ART REVIEW : PHOTOS PROVIDE LOOK AT CHINA’S PAST

Share

Whatever may be the judgment on its method, Mr. Thomson’s book is in substance a most valuable assistance to the understanding of its subject. No picture of Chinese manners at once so full and so vivid has yet been attempted; for, admitting the many artistic faults of photography, there is assuredly no other process by which we are set in such intimate relation with facts remote from us in point either of place or time.

--Pall Mall Gazette, Nov. 11, 1874

This critical appraisal of John Thomson’s “China and Its People” is as appropriate today as it was 112 years ago.

On view at the Museum of Photographic Arts in Balboa Park through Oct. 12 are 161 images by the 19th-Century Scots photographer. Entitled “John Thomson, a Window to the Orient,” the major part of the exhibit consists of photographs made throughout Asia from 1862 to 1872. It also includes photographs from Thomson’s most famous published work, “Street Life in London” (1876-1877), and from “Through Cyprus With the Camera” (1878).

Advertisement

The museum is the sole West Coast stop for this exhibit curated by photo historian and Los Angeles-based dealer Stephen White. His fully illustrated catalogue includes an essay that is remarkably concise, although rich with human interest and technical information.

The Thomson exhibit illustrates the importance of such documents of visual history. They convey information more fully than words.

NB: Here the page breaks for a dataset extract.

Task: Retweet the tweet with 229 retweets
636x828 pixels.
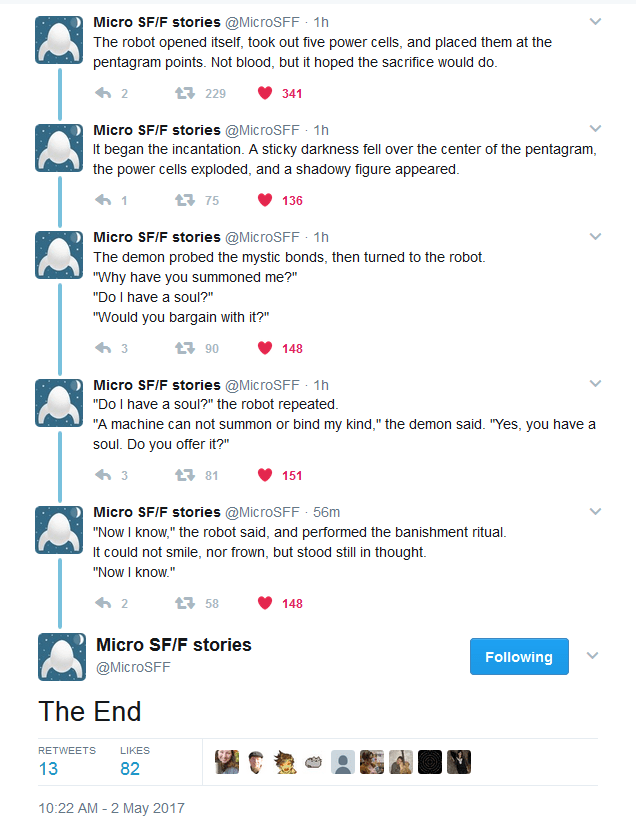Action: pos(184,94)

Thomson was one of the many intrepid Victorians who ventured into exotic areas, not to conquer, settle and exploit, but to study and record.

With today’s cameras that automatically perform all functions but the selection of subjects and the clicking of the shutter, it is easy to forget how arduous it was to transport and use the bulky, delicate equipment, with the necessary supplies and a portable darkroom. Thomson traveled with several sizes of cameras (at least two, usually three).

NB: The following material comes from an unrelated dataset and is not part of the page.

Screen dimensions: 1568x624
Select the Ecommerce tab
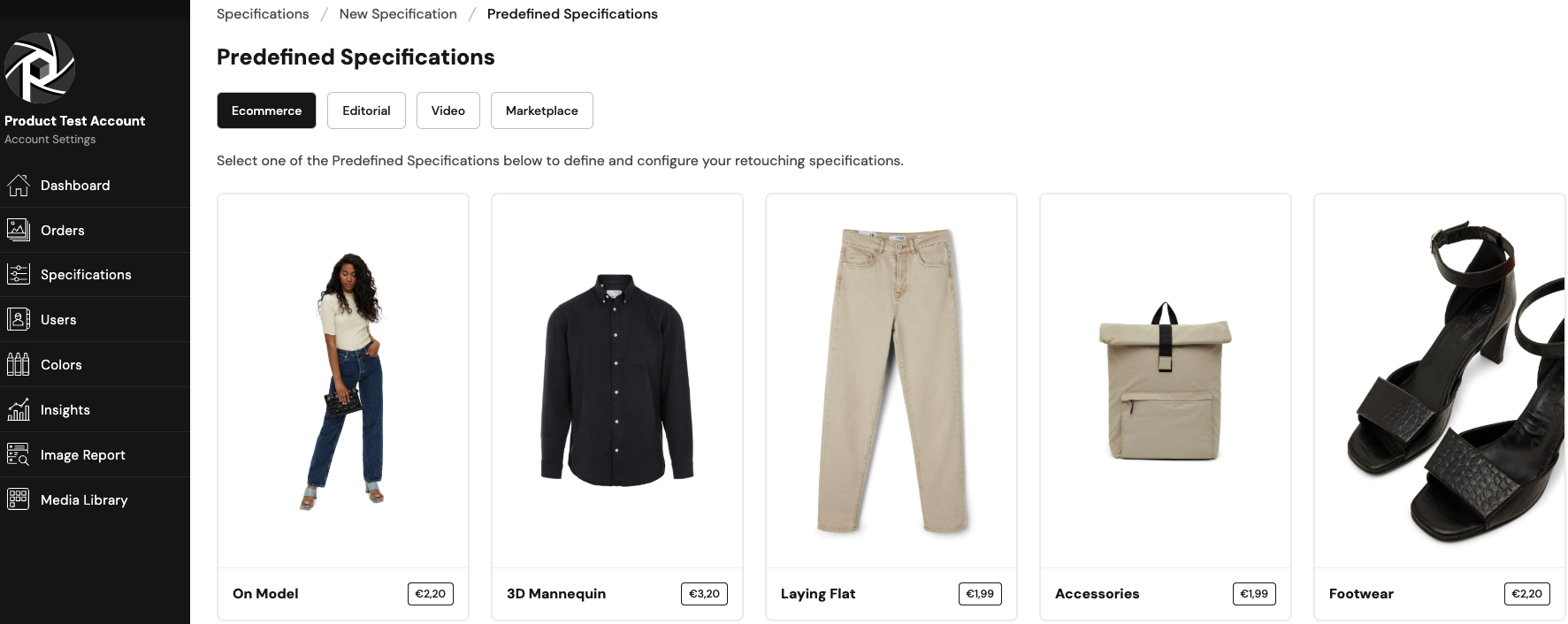coord(266,110)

Consider also the physical surroundings, the heat and humidity of Southeast Asia and its diseases, such as malaria, which he contracted.

Not the least of Thomson’s difficulties were the suspicions of peoples unacquainted with photography. Imagine the hostility of those he encountered who believed that he made his photographs out of the eyes of Chinese babies.

Advertisement

His special interest was the Chinese, how they existed outside their own culture as well as inside it.

His unjudgmental curiosity about and sensitivity to what he saw was admirable. His portrait of a dirty, but lovely, Siamese girl is as poignant as his portrait of the king of Cambodia is regal.

He photographed lepers and beggars in the street as well as wealthy Chinese families in the courtyards of their impressive residences.

He photographed men at work and at worship in Buddhist temples. His “Night Watchman” is so strong that you anticipate sound from the subject’s wide-open mouth.

He photographed women of wealth with elaborate coiffures and robes, and poor disheveled women in rags.

It is remarkable that his images of people were posed, even when they appear to be the most unaffected. His ability “to create naturalness was unusual for his time,” according to White.

Advertisement

Thomson’s photographs of the Chinese landscape evince what seems to be the natural photogeneity of that part of the world. His works reflected the influence of Victorian aesthetician and social reformer John Ruskin, as much in his empathy for the poor as in his attitudes towards art. He sought to, and did, convey the humanness of his subjects (without, however, falling into the sentimentality that Ruskin favored).

Like Ruskin, he sought and found the natural order or structure in nature.

“My share in the composition is very small indeed,” he wrote. “I have only permitted nature to do what she is always willing to do, if photographers do not stand in her way.”

There are many wonderfully artful photographs in the exhibit, but there are also some whose interest is merely documentary and others that are no more interesting than postcards. Thomson was seeking to support a family, after all. He ended his years as a society portraitist.

For all the refinement of his technique and enthusiasm for his medium, Thomson seems to have lacked consciousness of himself as an artist. Nevertheless, he produced more works of artistic merit than many who claim to be artists and yet produce little if anything of comparable worth.

The law firm of Lillick, McHose and Charles sponsored the Thomson exhibit in the first of what museum Director Arthur Ollman hopes will be an on-going series of firm-sponsored events.